◆ Material provided
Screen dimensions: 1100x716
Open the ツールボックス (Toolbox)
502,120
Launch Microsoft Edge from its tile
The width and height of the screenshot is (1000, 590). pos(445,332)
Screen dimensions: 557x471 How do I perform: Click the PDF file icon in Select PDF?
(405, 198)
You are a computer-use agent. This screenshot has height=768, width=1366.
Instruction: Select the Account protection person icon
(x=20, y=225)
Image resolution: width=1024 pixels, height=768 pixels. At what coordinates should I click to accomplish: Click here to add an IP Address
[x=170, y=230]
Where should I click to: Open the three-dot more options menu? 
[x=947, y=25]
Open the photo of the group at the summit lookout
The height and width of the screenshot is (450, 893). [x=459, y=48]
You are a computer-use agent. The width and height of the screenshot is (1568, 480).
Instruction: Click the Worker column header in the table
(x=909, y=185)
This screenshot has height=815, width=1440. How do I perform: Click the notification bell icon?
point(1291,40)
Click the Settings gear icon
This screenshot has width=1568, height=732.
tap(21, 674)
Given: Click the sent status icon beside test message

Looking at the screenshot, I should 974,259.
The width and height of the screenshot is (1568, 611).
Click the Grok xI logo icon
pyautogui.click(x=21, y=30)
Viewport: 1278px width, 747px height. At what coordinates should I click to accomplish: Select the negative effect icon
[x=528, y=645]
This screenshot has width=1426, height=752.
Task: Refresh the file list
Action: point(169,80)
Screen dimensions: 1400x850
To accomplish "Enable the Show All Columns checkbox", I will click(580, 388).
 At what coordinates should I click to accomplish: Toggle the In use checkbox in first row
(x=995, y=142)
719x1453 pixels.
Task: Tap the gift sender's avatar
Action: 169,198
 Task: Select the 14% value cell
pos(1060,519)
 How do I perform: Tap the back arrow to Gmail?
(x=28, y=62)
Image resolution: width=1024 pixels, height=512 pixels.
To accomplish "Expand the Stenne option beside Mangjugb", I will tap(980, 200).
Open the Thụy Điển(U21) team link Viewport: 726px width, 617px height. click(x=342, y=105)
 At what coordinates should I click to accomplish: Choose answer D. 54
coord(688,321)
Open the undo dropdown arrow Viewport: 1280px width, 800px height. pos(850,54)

◆ What the exercise asks
Each line of the data is to be output exactly, with none skipped.

◆ Response to this exercise
Screen dimensions: 1100x716
Open the ツールボックス (Toolbox)
502,120
Launch Microsoft Edge from its tile
The width and height of the screenshot is (1000, 590). pos(445,332)
Screen dimensions: 557x471 How do I perform: Click the PDF file icon in Select PDF?
(405, 198)
You are a computer-use agent. This screenshot has height=768, width=1366.
Instruction: Select the Account protection person icon
(x=20, y=225)
Image resolution: width=1024 pixels, height=768 pixels. At what coordinates should I click to accomplish: Click here to add an IP Address
[x=170, y=230]
Where should I click to: Open the three-dot more options menu? 
[x=947, y=25]
Open the photo of the group at the summit lookout
The height and width of the screenshot is (450, 893). [x=459, y=48]
You are a computer-use agent. The width and height of the screenshot is (1568, 480).
Instruction: Click the Worker column header in the table
(x=909, y=185)
This screenshot has height=815, width=1440. How do I perform: Click the notification bell icon?
point(1291,40)
Click the Settings gear icon
This screenshot has width=1568, height=732.
tap(21, 674)
Given: Click the sent status icon beside test message

Looking at the screenshot, I should 974,259.
The width and height of the screenshot is (1568, 611).
Click the Grok xI logo icon
pyautogui.click(x=21, y=30)
Viewport: 1278px width, 747px height. At what coordinates should I click to accomplish: Select the negative effect icon
[x=528, y=645]
This screenshot has width=1426, height=752.
Task: Refresh the file list
Action: point(169,80)
Screen dimensions: 1400x850
To accomplish "Enable the Show All Columns checkbox", I will click(580, 388).
 At what coordinates should I click to accomplish: Toggle the In use checkbox in first row
(x=995, y=142)
719x1453 pixels.
Task: Tap the gift sender's avatar
Action: 169,198
 Task: Select the 14% value cell
pos(1060,519)
 How do I perform: Tap the back arrow to Gmail?
(x=28, y=62)
Image resolution: width=1024 pixels, height=512 pixels.
To accomplish "Expand the Stenne option beside Mangjugb", I will tap(980, 200).
Open the Thụy Điển(U21) team link Viewport: 726px width, 617px height. click(x=342, y=105)
 At what coordinates should I click to accomplish: Choose answer D. 54
coord(688,321)
Open the undo dropdown arrow Viewport: 1280px width, 800px height. pos(850,54)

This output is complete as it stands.